Sınanma ve kınanma gibi en zorlu yollardan geçtikten sonra, nihayet destanı yazılmış sevdalardan birisi anlatılmış bu kitapta. Ahmed ile Gülbahar’ın hikayesi. Hikayenin geçtiği bölgeyi iyi bilirim.Bahsi geçen aşiretleri,geleneği,örf ve ananeyi, dengbejleri, o dönem yaşamış aşiret beylerini tanımak, benim için daha anlamlı kılıyor bu kitabı.

2014 yılında da hikayenin geçtiği İshak Paşa Sarayını da ziyaret etmiştim. Ziyaret esnasında çektiğim resimlerin bir kısmını sizinle paylaşıyorum. Hani kitaplarda tasvir edilen yerleri hayalinizde kendiniz canlandırırsınız ya, bu da size o konuda kolaylık olsun diye yaptığım küçük bir yardım.

Eğer imkan bulursanız bence mutlaka İshakpaşa Sarayını ziyaret etmelisiniz. Zindancı Memo’nun kapısında durduğu saray zindanını, Gülbaharın içeriden yemek taşıdığı saray mutfağını, Ahmede Xani’nin türbesini, Doğubeyazıt’ın Ağrı dağına bakan uçsuz bucaksız düzlüğünü,başı her daim karlı Ağrı dağını. Sonra asyanın gözü Van gölünün etrafını, hoşaf kalesini, Van kalesini, Süphan dağını, Ahlat’ı, Ahlattaki o tarihi mezarlıkları kümbetleri,dünya gözüyle görmelisiniz. Asırlara meydan okuyan dengbejlerin seslerini kulaklarınızla duymasanız bile ruhunuzla duyacaksınız emin olun.

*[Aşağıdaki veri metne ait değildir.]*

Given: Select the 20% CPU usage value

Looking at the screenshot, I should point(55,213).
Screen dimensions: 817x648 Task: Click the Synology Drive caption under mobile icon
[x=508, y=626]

O dengbejler ki sesleriyle koca bir tarihi, kahramanı,aşığı, destanı ve savaşıyla bu günlere taşımışlardır.

Ağrı Dağı Efsanesi sıkılmadan okuyacağınız güzel bir kitap. Dönem dönem gücü elinde tutanların yaptığı baskı ve zulümlerin, en çok sevdaları vurduğunu bir kez daha görmek, daha ziyade etkiledi beni.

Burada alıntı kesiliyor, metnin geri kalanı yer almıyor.